# Work item
The records that appear below are to be restated word for word.

Material for this exercise START

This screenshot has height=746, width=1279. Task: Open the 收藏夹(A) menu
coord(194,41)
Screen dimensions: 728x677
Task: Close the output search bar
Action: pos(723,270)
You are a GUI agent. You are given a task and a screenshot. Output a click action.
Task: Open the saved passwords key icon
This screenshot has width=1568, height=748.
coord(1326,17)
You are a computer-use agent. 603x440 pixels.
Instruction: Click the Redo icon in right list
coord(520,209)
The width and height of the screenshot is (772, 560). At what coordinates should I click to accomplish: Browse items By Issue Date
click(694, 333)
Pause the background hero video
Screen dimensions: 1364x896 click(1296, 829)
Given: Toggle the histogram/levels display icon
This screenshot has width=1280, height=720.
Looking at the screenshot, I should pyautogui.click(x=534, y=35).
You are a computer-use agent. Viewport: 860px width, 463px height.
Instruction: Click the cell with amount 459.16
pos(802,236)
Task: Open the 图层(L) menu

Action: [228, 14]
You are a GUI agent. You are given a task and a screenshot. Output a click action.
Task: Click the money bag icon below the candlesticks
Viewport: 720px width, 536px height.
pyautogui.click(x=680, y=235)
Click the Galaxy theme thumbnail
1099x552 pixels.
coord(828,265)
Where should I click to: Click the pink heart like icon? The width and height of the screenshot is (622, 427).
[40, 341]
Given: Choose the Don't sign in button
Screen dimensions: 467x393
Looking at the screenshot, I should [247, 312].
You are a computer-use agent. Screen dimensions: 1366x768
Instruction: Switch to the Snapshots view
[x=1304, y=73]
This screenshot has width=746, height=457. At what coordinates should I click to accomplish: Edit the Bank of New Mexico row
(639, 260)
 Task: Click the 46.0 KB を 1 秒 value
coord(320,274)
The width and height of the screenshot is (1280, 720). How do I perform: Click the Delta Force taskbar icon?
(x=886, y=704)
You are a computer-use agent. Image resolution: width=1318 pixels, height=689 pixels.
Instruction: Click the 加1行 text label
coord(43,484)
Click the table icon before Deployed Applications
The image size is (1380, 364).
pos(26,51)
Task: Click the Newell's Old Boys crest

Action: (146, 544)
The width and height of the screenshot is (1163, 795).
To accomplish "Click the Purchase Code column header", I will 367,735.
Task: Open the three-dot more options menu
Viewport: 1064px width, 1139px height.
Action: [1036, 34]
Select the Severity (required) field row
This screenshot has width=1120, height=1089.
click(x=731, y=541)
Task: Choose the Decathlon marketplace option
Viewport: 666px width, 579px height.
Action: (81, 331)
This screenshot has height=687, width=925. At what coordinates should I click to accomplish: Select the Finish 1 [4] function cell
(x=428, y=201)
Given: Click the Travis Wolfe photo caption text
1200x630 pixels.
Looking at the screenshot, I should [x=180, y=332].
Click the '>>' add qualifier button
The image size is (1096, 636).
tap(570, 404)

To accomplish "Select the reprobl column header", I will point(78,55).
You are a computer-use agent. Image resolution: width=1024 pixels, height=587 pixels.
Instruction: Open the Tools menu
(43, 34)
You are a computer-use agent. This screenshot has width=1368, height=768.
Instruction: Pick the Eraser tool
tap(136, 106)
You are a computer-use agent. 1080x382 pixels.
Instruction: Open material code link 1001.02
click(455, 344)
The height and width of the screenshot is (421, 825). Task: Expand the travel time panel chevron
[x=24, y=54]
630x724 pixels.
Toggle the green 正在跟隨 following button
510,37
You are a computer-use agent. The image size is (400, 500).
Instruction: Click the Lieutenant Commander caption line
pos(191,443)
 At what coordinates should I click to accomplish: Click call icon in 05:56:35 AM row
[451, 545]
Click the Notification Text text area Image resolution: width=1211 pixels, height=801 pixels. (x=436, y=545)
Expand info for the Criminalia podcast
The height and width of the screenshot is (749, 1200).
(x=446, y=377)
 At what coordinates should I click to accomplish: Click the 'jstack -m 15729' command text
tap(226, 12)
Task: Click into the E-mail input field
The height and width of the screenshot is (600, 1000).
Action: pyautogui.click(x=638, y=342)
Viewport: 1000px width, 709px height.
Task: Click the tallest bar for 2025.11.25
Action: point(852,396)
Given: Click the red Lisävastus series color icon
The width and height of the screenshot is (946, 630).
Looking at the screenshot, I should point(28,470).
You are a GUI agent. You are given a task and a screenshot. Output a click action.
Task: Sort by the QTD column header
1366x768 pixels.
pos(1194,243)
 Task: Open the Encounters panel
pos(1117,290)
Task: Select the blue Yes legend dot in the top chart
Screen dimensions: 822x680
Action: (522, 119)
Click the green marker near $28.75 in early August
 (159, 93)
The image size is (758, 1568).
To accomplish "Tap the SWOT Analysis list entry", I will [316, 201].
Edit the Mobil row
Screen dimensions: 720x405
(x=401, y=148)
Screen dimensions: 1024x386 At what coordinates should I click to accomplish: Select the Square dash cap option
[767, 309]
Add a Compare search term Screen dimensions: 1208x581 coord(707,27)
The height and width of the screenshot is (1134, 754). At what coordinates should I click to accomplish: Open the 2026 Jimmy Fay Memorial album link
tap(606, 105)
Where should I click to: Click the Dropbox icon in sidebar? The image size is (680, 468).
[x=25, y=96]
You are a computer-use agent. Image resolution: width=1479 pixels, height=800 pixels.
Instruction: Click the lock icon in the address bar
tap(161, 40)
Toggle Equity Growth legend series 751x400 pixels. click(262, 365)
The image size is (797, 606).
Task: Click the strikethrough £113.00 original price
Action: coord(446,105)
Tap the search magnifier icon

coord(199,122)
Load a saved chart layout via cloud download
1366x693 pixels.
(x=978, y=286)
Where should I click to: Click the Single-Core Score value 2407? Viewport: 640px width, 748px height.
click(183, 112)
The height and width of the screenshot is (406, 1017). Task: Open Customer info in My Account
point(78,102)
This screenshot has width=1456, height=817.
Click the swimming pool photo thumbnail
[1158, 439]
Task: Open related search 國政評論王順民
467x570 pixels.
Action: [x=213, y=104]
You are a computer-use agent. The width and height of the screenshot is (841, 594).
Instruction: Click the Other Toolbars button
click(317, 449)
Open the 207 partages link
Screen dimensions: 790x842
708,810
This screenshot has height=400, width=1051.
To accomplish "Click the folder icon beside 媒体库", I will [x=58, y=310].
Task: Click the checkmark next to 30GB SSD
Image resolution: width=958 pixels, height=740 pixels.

Material for this exercise END

# Final answer
This screenshot has height=746, width=1279. Task: Open the 收藏夹(A) menu
coord(194,41)
Screen dimensions: 728x677
Task: Close the output search bar
Action: pos(723,270)
You are a GUI agent. You are given a task and a screenshot. Output a click action.
Task: Open the saved passwords key icon
This screenshot has width=1568, height=748.
coord(1326,17)
You are a computer-use agent. 603x440 pixels.
Instruction: Click the Redo icon in right list
coord(520,209)
The width and height of the screenshot is (772, 560). At what coordinates should I click to accomplish: Browse items By Issue Date
click(694, 333)
Pause the background hero video
Screen dimensions: 1364x896 click(1296, 829)
Given: Toggle the histogram/levels display icon
This screenshot has width=1280, height=720.
Looking at the screenshot, I should pyautogui.click(x=534, y=35).
You are a computer-use agent. Viewport: 860px width, 463px height.
Instruction: Click the cell with amount 459.16
pos(802,236)
Task: Open the 图层(L) menu

Action: [228, 14]
You are a GUI agent. You are given a task and a screenshot. Output a click action.
Task: Click the money bag icon below the candlesticks
Viewport: 720px width, 536px height.
pyautogui.click(x=680, y=235)
Click the Galaxy theme thumbnail
1099x552 pixels.
coord(828,265)
Where should I click to: Click the pink heart like icon? The width and height of the screenshot is (622, 427).
[40, 341]
Given: Choose the Don't sign in button
Screen dimensions: 467x393
Looking at the screenshot, I should [247, 312].
You are a computer-use agent. Screen dimensions: 1366x768
Instruction: Switch to the Snapshots view
[x=1304, y=73]
This screenshot has width=746, height=457. At what coordinates should I click to accomplish: Edit the Bank of New Mexico row
(639, 260)
 Task: Click the 46.0 KB を 1 秒 value
coord(320,274)
The width and height of the screenshot is (1280, 720). How do I perform: Click the Delta Force taskbar icon?
(x=886, y=704)
You are a computer-use agent. Image resolution: width=1318 pixels, height=689 pixels.
Instruction: Click the 加1行 text label
coord(43,484)
Click the table icon before Deployed Applications
The image size is (1380, 364).
pos(26,51)
Task: Click the Newell's Old Boys crest

Action: (146, 544)
The width and height of the screenshot is (1163, 795).
To accomplish "Click the Purchase Code column header", I will 367,735.
Task: Open the three-dot more options menu
Viewport: 1064px width, 1139px height.
Action: [1036, 34]
Select the Severity (required) field row
This screenshot has width=1120, height=1089.
click(x=731, y=541)
Task: Choose the Decathlon marketplace option
Viewport: 666px width, 579px height.
Action: (81, 331)
This screenshot has height=687, width=925. At what coordinates should I click to accomplish: Select the Finish 1 [4] function cell
(x=428, y=201)
Given: Click the Travis Wolfe photo caption text
1200x630 pixels.
Looking at the screenshot, I should [x=180, y=332].
Click the '>>' add qualifier button
The image size is (1096, 636).
tap(570, 404)

To accomplish "Select the reprobl column header", I will point(78,55).
You are a computer-use agent. Image resolution: width=1024 pixels, height=587 pixels.
Instruction: Open the Tools menu
(43, 34)
You are a computer-use agent. This screenshot has width=1368, height=768.
Instruction: Pick the Eraser tool
tap(136, 106)
You are a computer-use agent. 1080x382 pixels.
Instruction: Open material code link 1001.02
click(455, 344)
The height and width of the screenshot is (421, 825). Task: Expand the travel time panel chevron
[x=24, y=54]
630x724 pixels.
Toggle the green 正在跟隨 following button
510,37
You are a computer-use agent. The image size is (400, 500).
Instruction: Click the Lieutenant Commander caption line
pos(191,443)
 At what coordinates should I click to accomplish: Click call icon in 05:56:35 AM row
[451, 545]
Click the Notification Text text area Image resolution: width=1211 pixels, height=801 pixels. (x=436, y=545)
Expand info for the Criminalia podcast
The height and width of the screenshot is (749, 1200).
(x=446, y=377)
 At what coordinates should I click to accomplish: Click the 'jstack -m 15729' command text
tap(226, 12)
Task: Click into the E-mail input field
The height and width of the screenshot is (600, 1000).
Action: pyautogui.click(x=638, y=342)
Viewport: 1000px width, 709px height.
Task: Click the tallest bar for 2025.11.25
Action: point(852,396)
Given: Click the red Lisävastus series color icon
The width and height of the screenshot is (946, 630).
Looking at the screenshot, I should point(28,470).
You are a GUI agent. You are given a task and a screenshot. Output a click action.
Task: Sort by the QTD column header
1366x768 pixels.
pos(1194,243)
 Task: Open the Encounters panel
pos(1117,290)
Task: Select the blue Yes legend dot in the top chart
Screen dimensions: 822x680
Action: (522, 119)
Click the green marker near $28.75 in early August
 (159, 93)
The image size is (758, 1568).
To accomplish "Tap the SWOT Analysis list entry", I will [316, 201].
Edit the Mobil row
Screen dimensions: 720x405
(x=401, y=148)
Screen dimensions: 1024x386 At what coordinates should I click to accomplish: Select the Square dash cap option
[767, 309]
Add a Compare search term Screen dimensions: 1208x581 coord(707,27)
The height and width of the screenshot is (1134, 754). At what coordinates should I click to accomplish: Open the 2026 Jimmy Fay Memorial album link
tap(606, 105)
Where should I click to: Click the Dropbox icon in sidebar? The image size is (680, 468).
[x=25, y=96]
You are a computer-use agent. Image resolution: width=1479 pixels, height=800 pixels.
Instruction: Click the lock icon in the address bar
tap(161, 40)
Toggle Equity Growth legend series 751x400 pixels. click(262, 365)
The image size is (797, 606).
Task: Click the strikethrough £113.00 original price
Action: coord(446,105)
Tap the search magnifier icon

coord(199,122)
Load a saved chart layout via cloud download
1366x693 pixels.
(x=978, y=286)
Where should I click to: Click the Single-Core Score value 2407? Viewport: 640px width, 748px height.
click(183, 112)
The height and width of the screenshot is (406, 1017). Task: Open Customer info in My Account
point(78,102)
This screenshot has width=1456, height=817.
Click the swimming pool photo thumbnail
[1158, 439]
Task: Open related search 國政評論王順民
467x570 pixels.
Action: [x=213, y=104]
You are a computer-use agent. The width and height of the screenshot is (841, 594).
Instruction: Click the Other Toolbars button
click(317, 449)
Open the 207 partages link
Screen dimensions: 790x842
708,810
This screenshot has height=400, width=1051.
To accomplish "Click the folder icon beside 媒体库", I will [x=58, y=310].
Task: Click the checkmark next to 30GB SSD
Image resolution: width=958 pixels, height=740 pixels.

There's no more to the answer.